The FCC chairman criticized the recently passed bill at an event in Maine, where a similar law is under consideration.

by Kaleigh Rogers
Sep 17 2018, 7:39pm

Image: USDA

The chairman of the Federal Communications Commission criticized California’s recently-passed net neutrality law during a speech on Friday, calling it “radical,” “illegal,” and labeling California a “nanny state.”

“Last month, the California state legislature passed a radical, anti-consumer internet regulation bill that would impose restrictions even more burdensome than those adopted by the FCC in 2015,” Ajit Pai, the FCC chairman, said. “The Internet should be run by engineers, entrepreneurs, and technologists, not lawyers, bureaucrats, and politicians.”

Pai was referencing senate bill 822, a law that was passed in the California legislature earlier this month and made its way to the governor’s desk last week. If signed, the law will enshrine the net neutrality protections that Pai’s FCC repealed last year, including prohibiting throttling and blocking sites.

Pai attacked the law while speaking at the Maine Heritage Policy Center, a right-wing think tank in Portland. Maine is one of the many states currently considering similar legislation to overturn the FCC’s decision.

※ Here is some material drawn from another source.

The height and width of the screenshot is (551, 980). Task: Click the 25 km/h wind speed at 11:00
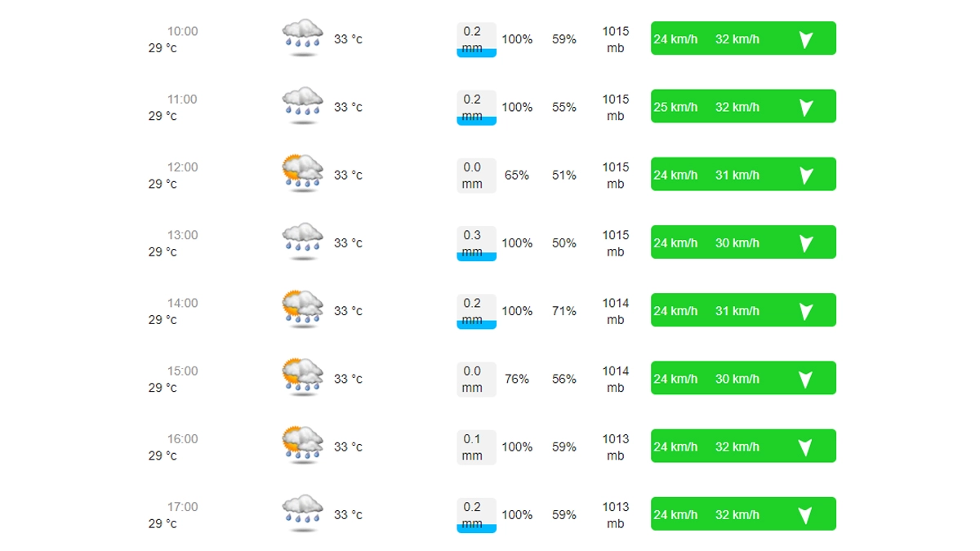[675, 108]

The main critique seemed to be focused on the California bill’s language around zero rating: a practice where telecom companies exempt certain apps or services from counting towards a user’s data cap. On the surface, this sounds like a really great deal for consumers, as Pai argued on Friday.

“These plans have proven enormously popular in the marketplace, especially among lower-income Americans,” Pai said. “But nanny-state California legislators apparently want to ban their constituents from having this choice.”

But in practice, zero-rating is often used by telecom companies in an anti-competitive way, such as making their own in-house streaming service data exempt, for example. The California bill doesn’t ban zero-rating outright, but only if it violates the other net neutrality terms, as the FCC concluded some zero-rating practices do, in a 2016 review.

Pai also called the legislation illegal because it’s preempted by federal law. Remember: Pai argued last year that the FCC had to roll back net neutrality protections because he said it didn’t have the authority to regulate the industry, but evidently thinks it has the authority to prevent state governments from regulating the industry.

After hearing the chairman’s remarks, California state Senator Scott Wiener, who introduced the legislation, responded saying that Pai’s criticisms were “potshots” and wouldn’t dissuade California legislators.

“Unlike Pai’s FCC, California isn’t run by the big telecom and cable companies,” Wiener wrote in a statement. “SB 822 is supported by a broad coalition of consumer groups, groups advocating for low income people, small and mid-size technology companies, labor unions, and President Obama’s FCC chairman, Tom Wheeler. I’ll take that support over Ajit Pai any day of the week.”